Quando cheguei em casa. Eram umas quatro da tarde. O café já estava na mesa. Meu pai e minha mãe comiam requeijão e café preto. Perguntaram onde eu estava. Não respondi de boa vontade. Pediu pra que eu sentasse à mesa. Minha avó já vinha com uma xícara grande de café com leite e um pão quente pra mim. Mastigava o pão, mas só meu corpo estava ali. Tudo em mim viajava. Meu pai percebeu e perguntou se estava tudo bem. Como sempre disse que sim. Fui pro meu quarto e logo depois ele entra.
- O que foi, Zamis?
Contei tudo pra ele. Ele achou graça da história. Mandou que eu não me preocupasse. Que Quito era um brincalhão e que isso não existia.
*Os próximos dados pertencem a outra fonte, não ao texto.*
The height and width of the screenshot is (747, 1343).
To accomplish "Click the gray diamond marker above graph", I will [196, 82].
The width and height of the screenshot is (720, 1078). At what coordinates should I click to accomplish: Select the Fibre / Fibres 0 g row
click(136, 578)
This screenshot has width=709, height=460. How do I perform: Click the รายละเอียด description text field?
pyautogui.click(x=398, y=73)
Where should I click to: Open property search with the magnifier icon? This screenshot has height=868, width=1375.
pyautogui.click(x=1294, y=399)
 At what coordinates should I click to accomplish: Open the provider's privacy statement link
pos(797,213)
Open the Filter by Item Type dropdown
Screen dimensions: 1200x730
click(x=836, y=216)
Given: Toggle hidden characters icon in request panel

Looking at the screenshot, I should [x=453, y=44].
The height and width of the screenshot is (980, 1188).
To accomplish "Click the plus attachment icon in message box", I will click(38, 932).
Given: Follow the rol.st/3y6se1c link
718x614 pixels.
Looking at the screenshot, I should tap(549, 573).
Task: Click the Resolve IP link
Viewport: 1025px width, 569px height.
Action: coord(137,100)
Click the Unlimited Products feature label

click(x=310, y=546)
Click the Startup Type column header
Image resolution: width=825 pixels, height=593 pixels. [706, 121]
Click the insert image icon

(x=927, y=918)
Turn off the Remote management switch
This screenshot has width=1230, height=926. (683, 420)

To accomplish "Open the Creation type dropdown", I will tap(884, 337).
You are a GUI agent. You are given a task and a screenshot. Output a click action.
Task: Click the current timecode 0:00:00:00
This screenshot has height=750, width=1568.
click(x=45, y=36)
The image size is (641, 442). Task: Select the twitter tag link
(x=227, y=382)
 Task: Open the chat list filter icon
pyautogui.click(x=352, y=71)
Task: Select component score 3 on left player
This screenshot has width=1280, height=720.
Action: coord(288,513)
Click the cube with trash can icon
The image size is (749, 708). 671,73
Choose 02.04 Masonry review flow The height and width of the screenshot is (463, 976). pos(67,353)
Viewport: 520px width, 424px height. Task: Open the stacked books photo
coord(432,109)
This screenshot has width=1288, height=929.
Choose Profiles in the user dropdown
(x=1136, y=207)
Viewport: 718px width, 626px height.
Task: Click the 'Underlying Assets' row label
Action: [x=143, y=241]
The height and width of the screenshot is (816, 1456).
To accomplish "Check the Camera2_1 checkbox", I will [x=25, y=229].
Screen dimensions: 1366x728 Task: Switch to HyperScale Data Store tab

Disse que era uma cidade normal como as outras.
- O senhor me leva lá? Que quero ver.
- Não tem nada lá, filho.
- Mas ele disse.
- Queria entender porque você cismou assim com essa historia maluca de seu amigo.
- Ele jurou que era verdade.
- Mas mesmo que seja verdade, porque te afeta tanto.
- Fiquei curioso
- Você ficou com medo. Não precisa ter medo. Eu estou aqui.
- Você não entende, pai. Quero ver se é verdade.
Vencido, depois de um tempo o pai diz:
- Tá bom. Eu te levo lá. Mas só na quinta-feira. Vou estar livre. Até lá, respire um pouco. Tá bom?
- Tá.
Esperei até quinta-feira, num esforço grande pra parecer que estava tudo bem. Não comentei com ninguém. Pensei em chamar algum de meus amigos pra ir comigo, mas já tinham esquecido a historia. Mesmo quando eu comentava, não davam importância. Não ligavam. Foi então apenas eu e meu pai.
Na primeira hora fomos a cavalo. Estava cansado. Estava na garupa. Agarrado as costas dele.
Depois que passamos o açude da mata verde, subimos o resto do caminho pelas trilhas. Descemos até a baixada perto de um rio. Atravessamos e logo depois de umas arvores grandes de eucaliptos, abria uma cidade. Pequena no começo mas que ia crescendo para os fundos. Não era tão grande como Quito falou. Mas era maior que minha cidade. Segurando na mão do meu pai, andamos por toda a cidade. Fomos ate a praça. Vimos barracas de verduras. Do outro lado, atras do coreto vi o banco. Entramos e olhamos aquelas pessoas.
- Não te falei filho? Agora sua vida pode voltar ao normal.
Fiquei quieto e ele continuou.
- Não existe cidade como essa que seu amigo falou. Talvez esteja na hora de você não acreditar em tudo que eles te falam. Fica mais esperto, entendeu?
- Entendi, pai
- Bom, já que estamos aqui vamos comprar algumas coisas. Ali tem um conjunto de lojas.
De tanto eu insistir entramos numa loja de brinquedos. Ficamos muito tempo lá dentro. Ele queria me agradar. Comprou muitos carrinhos. Um jogo de trenzinhos. Uma bola de futebol e uma infinidade de bonecos, raquetes, jogos de botões. E muitas e muitas coisas.
- Pai, tá tarde. A gente precisa ir embora.
- Calma! Estou escolhendo alguns brinquedos.
- Já tá bom, pai. A gente não vai conseguir carregar.
- Qualquer coisa a gente vem pegar depois.
- Mas já é muito tarde. Minha a mãe já está preocupada.
- Fica quieto! Não vê que ainda falta muitos? Me traga mais um saco.